As the December Federal Reserve meeting approaches, expectations for rate cuts dominate November’s market. The delayed September non-farm payroll report showed an increase of 119,000 jobs, exceeding market expectations, but the unemployment rate unexpectedly rose to 4.4%, with increases in unemployment across various categories. The Fed’s latest Beige Book indicates that ‘economic activity has changed little’ since the October report. Notably, consumer spending continues to decline, except in the resilient high-end retail sector, while the government shutdown negatively impacts consumption. Inflation is moderating, with overall prices rising ‘gently.’ Minutes from the meeting revealed that several officials saw insufficient reasons for a December rate cut, and with strong non-farm data, expectations for a cut dropped to 30%, putting pressure on risk assets and precious metals. However, subsequent dovish comments from several officials supporting a rate cut, combined with weaker-than-expected retail data, pushed expectations back up to 90%. Performance across asset classes diverged, especially as the AI competition in the tech sector shifted, leading to a decline in the Nasdaq while the Dow and S&P slightly rose.

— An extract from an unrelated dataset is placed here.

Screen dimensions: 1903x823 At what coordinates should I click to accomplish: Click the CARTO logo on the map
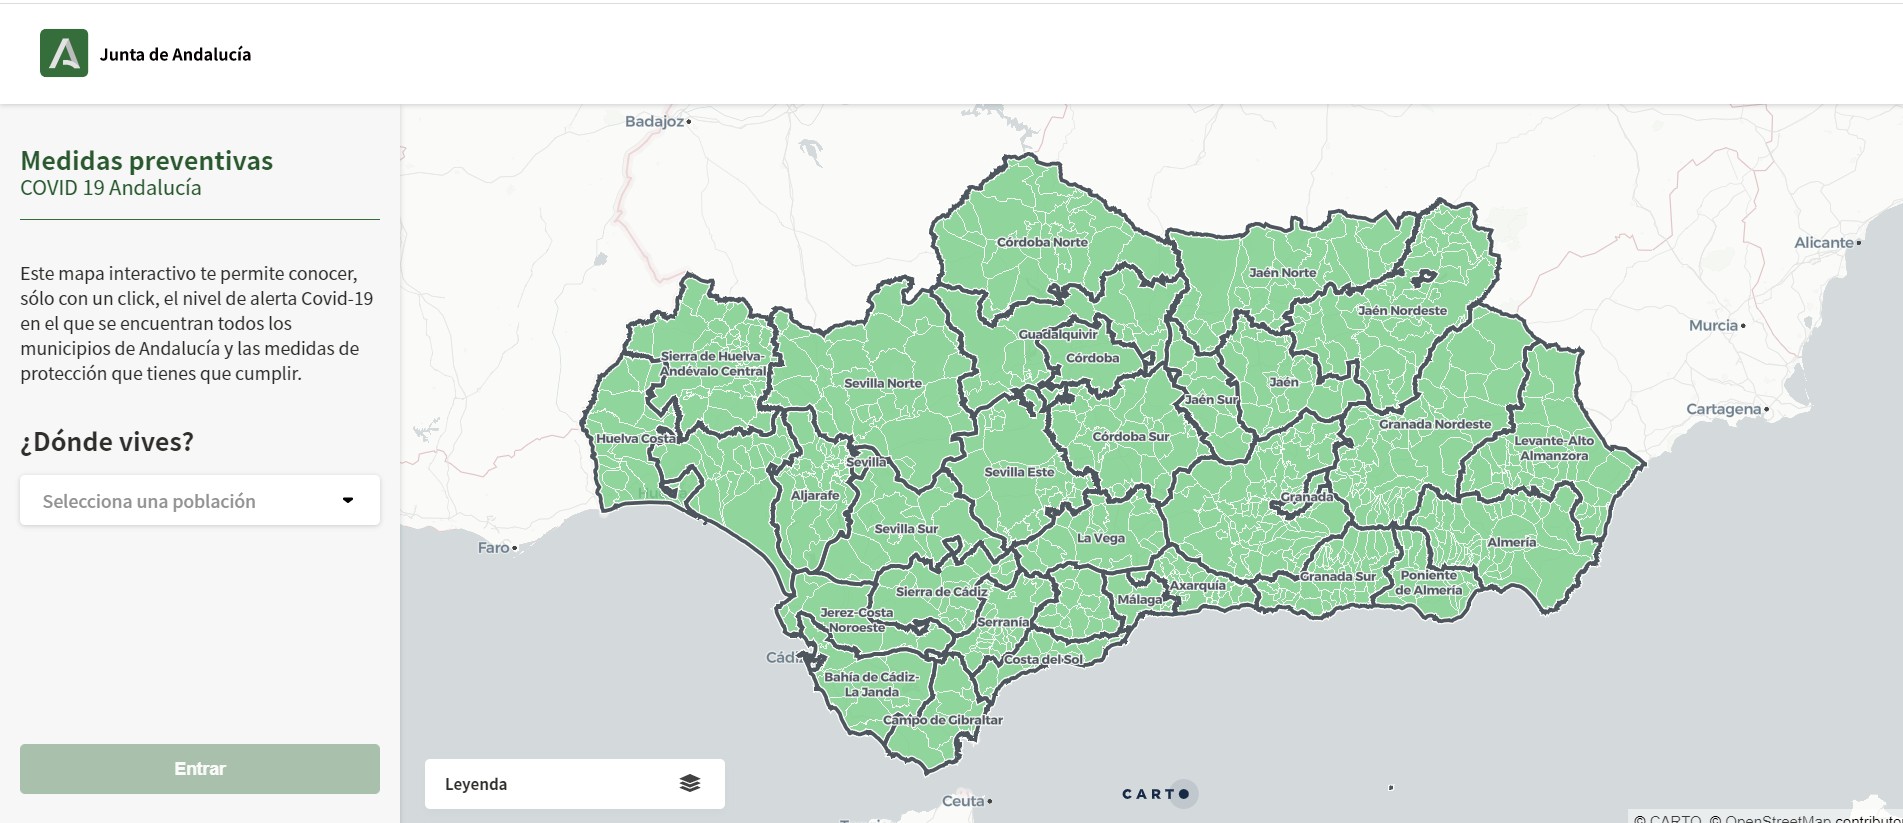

In the gold market, another ‘whale’—the stablecoin issuer Tether—gradually emerged as an important buyer, alongside central banks and ETFs, expected to continue ramping up gold purchases. Gold oscillates at high levels, while silver, amid short squeeze rumors, shows stronger movement but faces significant resistance above $60 until it stabilizes.

Domestically, the RatingDog Manufacturing PMI dropped from 51.2 in September to 50.6 in October, still above the growth line but showing a noticeable slowdown in expansion. The private PMI index remains above the official index. The National Bureau of Statistics reported a manufacturing PMI of 49 in October, remaining below the growth line for seven consecutive months. The RatingDog Services PMI slightly decreased to 52.6 from 52.9 in September. October dollar-denominated exports fell 1.1% year-on-year, below market expectations of 2.9%, while imports rose 1.0%, also below expectations of 2.7%. The October CPI turned positive from negative, while the decline in PPI slightly narrowed. Market expectations suggest further weakening of economic data due to diminishing effects of past policies and higher base figures. Although recent data has trended downward, pressure to achieve the 5% annual target is manageable, and further stimulus measures are anticipated, though likely moderate in scale, primarily aimed at stabilization.

Entering December, with the Fed meeting on the horizon, the market reacts in advance with hawkish rate cut expectations. Many non-ferrous metals have weakened after hitting new highs, and investors lack motivation to chase prices higher before the meeting. Various commodities and stocks are likely to face a wave of adjustment, but the realization of rate cuts may present an opportunity for risk release.